[Goal of the exercise]
Extract every line in the rows below that contains the string "Please". Copy each matching line in full.

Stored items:
- - - - - - -

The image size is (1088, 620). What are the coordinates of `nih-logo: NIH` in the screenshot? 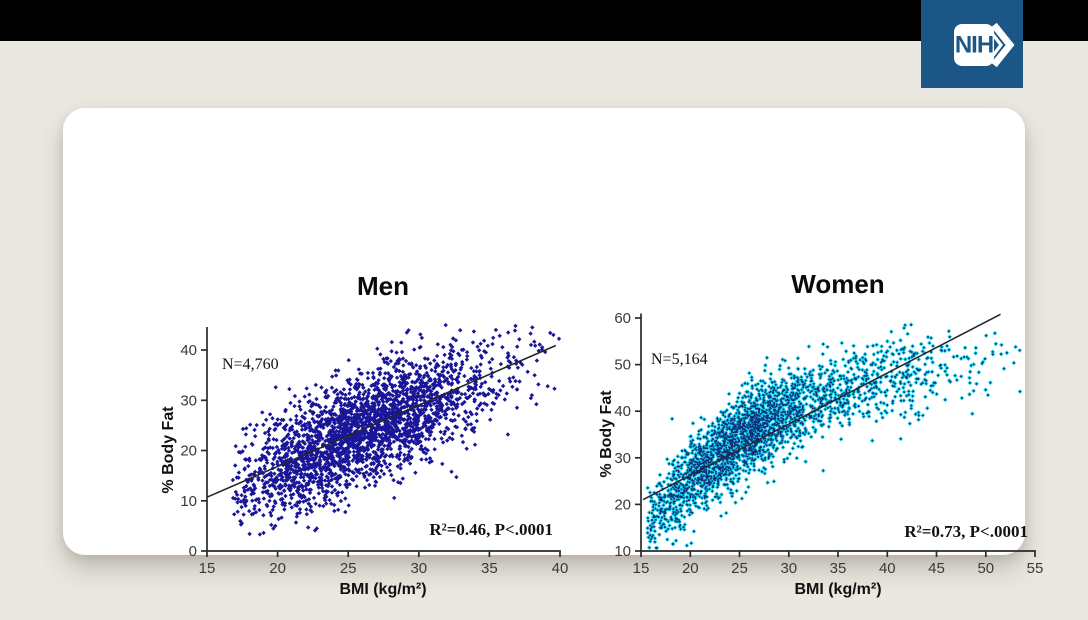 It's located at (972, 44).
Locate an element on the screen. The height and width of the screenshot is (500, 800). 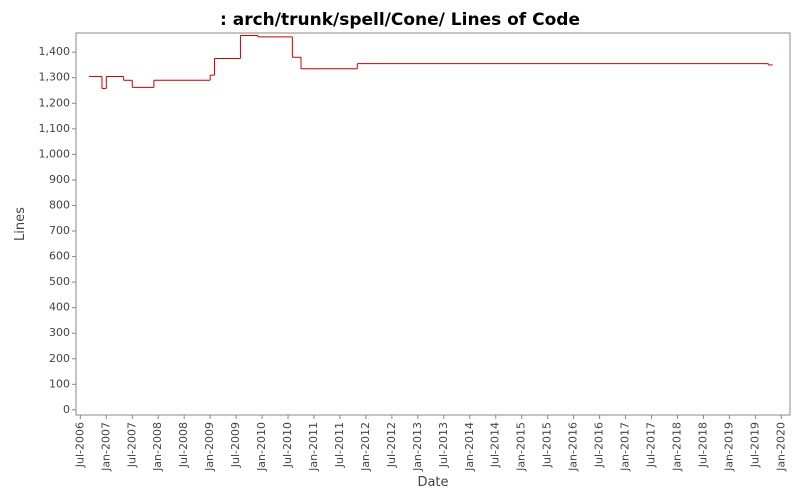
chart-title: : arch/trunk/spell/Cone/ Lines of Code is located at coordinates (400, 20).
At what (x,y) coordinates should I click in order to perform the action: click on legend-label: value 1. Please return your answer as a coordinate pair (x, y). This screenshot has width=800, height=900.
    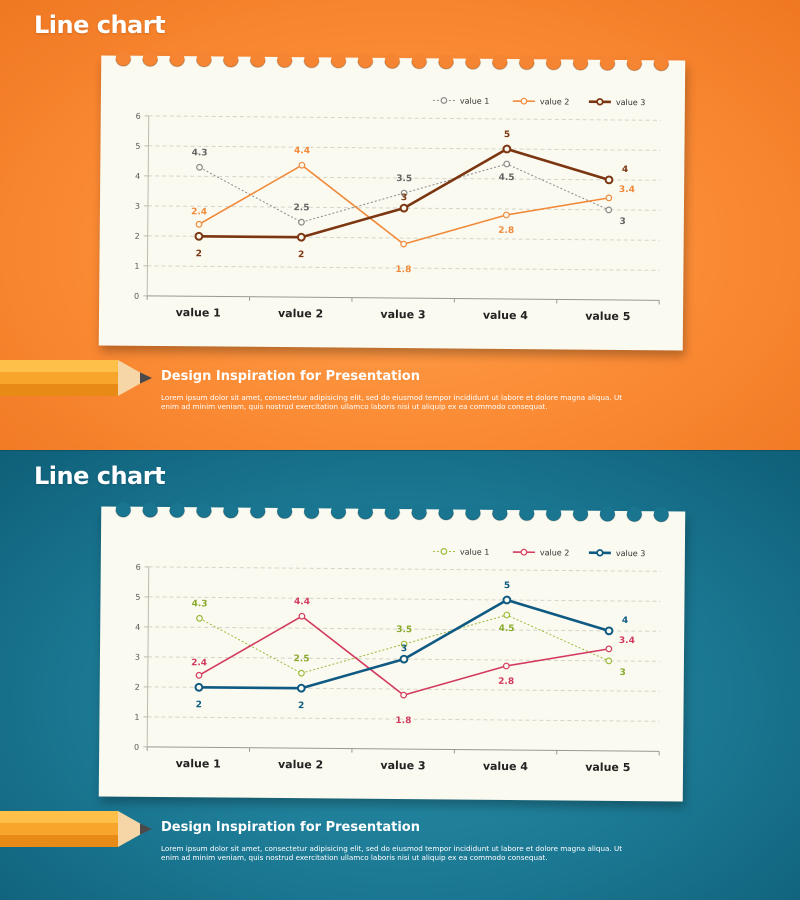
    Looking at the image, I should click on (475, 552).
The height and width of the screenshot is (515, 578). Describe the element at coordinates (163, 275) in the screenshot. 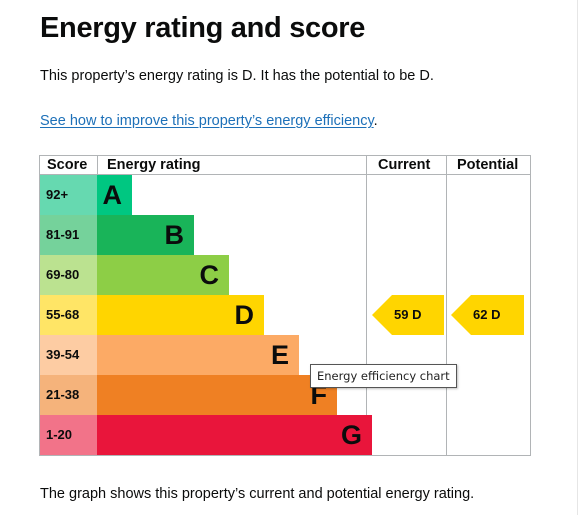

I see `rating-band-c: C` at that location.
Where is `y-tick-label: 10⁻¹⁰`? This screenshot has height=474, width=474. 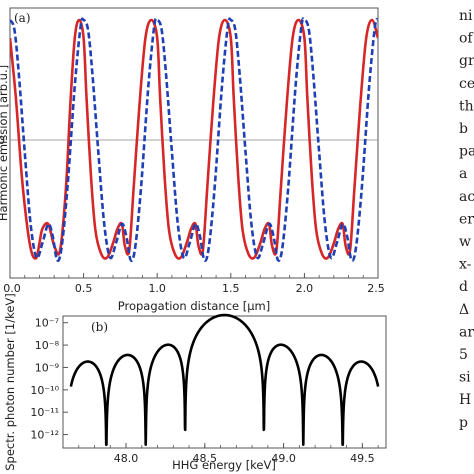 y-tick-label: 10⁻¹⁰ is located at coordinates (44, 390).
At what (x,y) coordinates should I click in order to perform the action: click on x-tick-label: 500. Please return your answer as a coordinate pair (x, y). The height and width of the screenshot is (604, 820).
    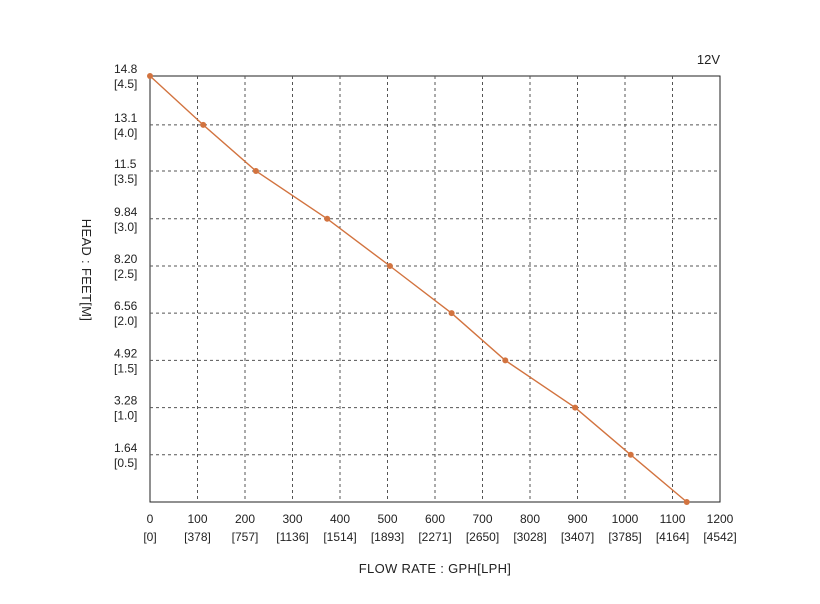
    Looking at the image, I should click on (387, 519).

- - - - - - -

[Task solution]
At what (x,y) coordinates should I click in order to perform the action: click on legend-label: value 1. Please return your answer as a coordinate pair (x, y). This screenshot has width=800, height=900.
At what (x,y) coordinates should I click in order to perform the action: click on x-tick-label: 500. Please return your answer as a coordinate pair (x, y). The height and width of the screenshot is (604, 820).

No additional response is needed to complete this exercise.